[Stored records]
----

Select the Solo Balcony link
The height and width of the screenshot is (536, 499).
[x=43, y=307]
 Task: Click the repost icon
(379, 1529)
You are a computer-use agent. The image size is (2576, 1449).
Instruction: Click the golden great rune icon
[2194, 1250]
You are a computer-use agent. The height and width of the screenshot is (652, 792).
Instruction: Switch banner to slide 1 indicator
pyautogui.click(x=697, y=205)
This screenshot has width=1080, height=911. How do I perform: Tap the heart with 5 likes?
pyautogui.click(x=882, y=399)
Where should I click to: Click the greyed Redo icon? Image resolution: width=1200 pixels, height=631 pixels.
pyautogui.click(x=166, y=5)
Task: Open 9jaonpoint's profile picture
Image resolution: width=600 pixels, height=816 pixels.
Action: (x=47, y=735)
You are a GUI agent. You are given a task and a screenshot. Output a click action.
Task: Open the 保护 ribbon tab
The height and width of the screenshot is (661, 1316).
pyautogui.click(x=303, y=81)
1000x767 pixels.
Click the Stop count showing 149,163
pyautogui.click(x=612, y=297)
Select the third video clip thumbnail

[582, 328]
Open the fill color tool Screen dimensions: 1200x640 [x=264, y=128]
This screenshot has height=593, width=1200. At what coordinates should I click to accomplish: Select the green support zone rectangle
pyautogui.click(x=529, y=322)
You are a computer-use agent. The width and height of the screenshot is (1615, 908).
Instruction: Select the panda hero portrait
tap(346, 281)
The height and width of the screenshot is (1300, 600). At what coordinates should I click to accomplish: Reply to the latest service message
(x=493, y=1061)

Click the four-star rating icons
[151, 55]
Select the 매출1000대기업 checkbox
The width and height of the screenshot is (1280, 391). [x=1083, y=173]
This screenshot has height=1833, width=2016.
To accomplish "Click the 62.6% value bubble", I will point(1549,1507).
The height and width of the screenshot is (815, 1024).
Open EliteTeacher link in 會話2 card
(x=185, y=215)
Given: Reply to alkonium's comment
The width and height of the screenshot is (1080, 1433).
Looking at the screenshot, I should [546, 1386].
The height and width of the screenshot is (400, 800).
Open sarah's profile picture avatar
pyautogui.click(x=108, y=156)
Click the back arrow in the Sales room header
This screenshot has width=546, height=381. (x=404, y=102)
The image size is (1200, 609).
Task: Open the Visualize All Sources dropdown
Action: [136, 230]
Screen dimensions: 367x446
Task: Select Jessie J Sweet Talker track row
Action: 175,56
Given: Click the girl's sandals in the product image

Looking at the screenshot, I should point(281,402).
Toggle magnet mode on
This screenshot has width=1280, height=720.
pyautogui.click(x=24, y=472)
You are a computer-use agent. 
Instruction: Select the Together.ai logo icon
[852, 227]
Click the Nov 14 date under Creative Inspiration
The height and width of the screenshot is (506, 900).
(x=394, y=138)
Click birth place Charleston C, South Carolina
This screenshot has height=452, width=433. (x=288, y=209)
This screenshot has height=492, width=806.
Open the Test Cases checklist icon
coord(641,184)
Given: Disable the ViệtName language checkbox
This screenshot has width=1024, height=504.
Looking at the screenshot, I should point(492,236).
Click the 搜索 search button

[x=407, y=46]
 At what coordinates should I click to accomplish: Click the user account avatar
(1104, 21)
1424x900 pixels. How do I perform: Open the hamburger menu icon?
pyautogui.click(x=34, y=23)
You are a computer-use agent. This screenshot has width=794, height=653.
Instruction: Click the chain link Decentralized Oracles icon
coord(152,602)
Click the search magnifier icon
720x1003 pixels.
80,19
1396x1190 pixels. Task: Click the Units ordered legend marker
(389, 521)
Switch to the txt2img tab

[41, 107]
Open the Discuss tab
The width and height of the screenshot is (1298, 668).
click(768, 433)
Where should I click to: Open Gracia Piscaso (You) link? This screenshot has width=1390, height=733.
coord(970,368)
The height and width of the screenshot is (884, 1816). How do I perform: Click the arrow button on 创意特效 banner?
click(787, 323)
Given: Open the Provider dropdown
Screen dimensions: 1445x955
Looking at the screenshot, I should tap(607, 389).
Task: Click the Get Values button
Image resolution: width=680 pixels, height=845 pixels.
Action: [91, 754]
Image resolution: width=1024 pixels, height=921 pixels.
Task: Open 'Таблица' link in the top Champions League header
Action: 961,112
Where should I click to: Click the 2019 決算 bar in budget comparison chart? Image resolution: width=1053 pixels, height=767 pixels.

----

> _Work request_: Write out every entry once more, precisely as it stands.

> _Result of this exercise_:
Select the Solo Balcony link
The height and width of the screenshot is (536, 499).
[x=43, y=307]
 Task: Click the repost icon
(379, 1529)
You are a computer-use agent. The image size is (2576, 1449).
Instruction: Click the golden great rune icon
[2194, 1250]
You are a computer-use agent. The height and width of the screenshot is (652, 792).
Instruction: Switch banner to slide 1 indicator
pyautogui.click(x=697, y=205)
This screenshot has width=1080, height=911. How do I perform: Tap the heart with 5 likes?
pyautogui.click(x=882, y=399)
Where should I click to: Click the greyed Redo icon? Image resolution: width=1200 pixels, height=631 pixels.
pyautogui.click(x=166, y=5)
Task: Open 9jaonpoint's profile picture
Image resolution: width=600 pixels, height=816 pixels.
Action: (x=47, y=735)
You are a GUI agent. You are given a task and a screenshot. Output a click action.
Task: Open the 保护 ribbon tab
The height and width of the screenshot is (661, 1316).
pyautogui.click(x=303, y=81)
1000x767 pixels.
Click the Stop count showing 149,163
pyautogui.click(x=612, y=297)
Select the third video clip thumbnail

[582, 328]
Open the fill color tool Screen dimensions: 1200x640 [x=264, y=128]
This screenshot has height=593, width=1200. At what coordinates should I click to accomplish: Select the green support zone rectangle
pyautogui.click(x=529, y=322)
You are a computer-use agent. The width and height of the screenshot is (1615, 908).
Instruction: Select the panda hero portrait
tap(346, 281)
The height and width of the screenshot is (1300, 600). At what coordinates should I click to accomplish: Reply to the latest service message
(x=493, y=1061)

Click the four-star rating icons
[151, 55]
Select the 매출1000대기업 checkbox
The width and height of the screenshot is (1280, 391). [x=1083, y=173]
This screenshot has height=1833, width=2016.
To accomplish "Click the 62.6% value bubble", I will point(1549,1507).
The height and width of the screenshot is (815, 1024).
Open EliteTeacher link in 會話2 card
(x=185, y=215)
Given: Reply to alkonium's comment
The width and height of the screenshot is (1080, 1433).
Looking at the screenshot, I should [546, 1386].
The height and width of the screenshot is (400, 800).
Open sarah's profile picture avatar
pyautogui.click(x=108, y=156)
Click the back arrow in the Sales room header
This screenshot has width=546, height=381. (x=404, y=102)
The image size is (1200, 609).
Task: Open the Visualize All Sources dropdown
Action: [136, 230]
Screen dimensions: 367x446
Task: Select Jessie J Sweet Talker track row
Action: 175,56
Given: Click the girl's sandals in the product image

Looking at the screenshot, I should point(281,402).
Toggle magnet mode on
This screenshot has width=1280, height=720.
pyautogui.click(x=24, y=472)
You are a computer-use agent. 
Instruction: Select the Together.ai logo icon
[852, 227]
Click the Nov 14 date under Creative Inspiration
The height and width of the screenshot is (506, 900).
(x=394, y=138)
Click birth place Charleston C, South Carolina
This screenshot has height=452, width=433. (x=288, y=209)
This screenshot has height=492, width=806.
Open the Test Cases checklist icon
coord(641,184)
Given: Disable the ViệtName language checkbox
This screenshot has width=1024, height=504.
Looking at the screenshot, I should point(492,236).
Click the 搜索 search button

[x=407, y=46]
 At what coordinates should I click to accomplish: Click the user account avatar
(1104, 21)
1424x900 pixels. How do I perform: Open the hamburger menu icon?
pyautogui.click(x=34, y=23)
You are a computer-use agent. This screenshot has width=794, height=653.
Instruction: Click the chain link Decentralized Oracles icon
coord(152,602)
Click the search magnifier icon
720x1003 pixels.
80,19
1396x1190 pixels. Task: Click the Units ordered legend marker
(389, 521)
Switch to the txt2img tab

[41, 107]
Open the Discuss tab
The width and height of the screenshot is (1298, 668).
click(768, 433)
Where should I click to: Open Gracia Piscaso (You) link? This screenshot has width=1390, height=733.
coord(970,368)
The height and width of the screenshot is (884, 1816). How do I perform: Click the arrow button on 创意特效 banner?
click(787, 323)
Given: Open the Provider dropdown
Screen dimensions: 1445x955
Looking at the screenshot, I should tap(607, 389).
Task: Click the Get Values button
Image resolution: width=680 pixels, height=845 pixels.
Action: [91, 754]
Image resolution: width=1024 pixels, height=921 pixels.
Task: Open 'Таблица' link in the top Champions League header
Action: 961,112
Where should I click to: Click the 2019 決算 bar in budget comparison chart? Image resolution: width=1053 pixels, height=767 pixels.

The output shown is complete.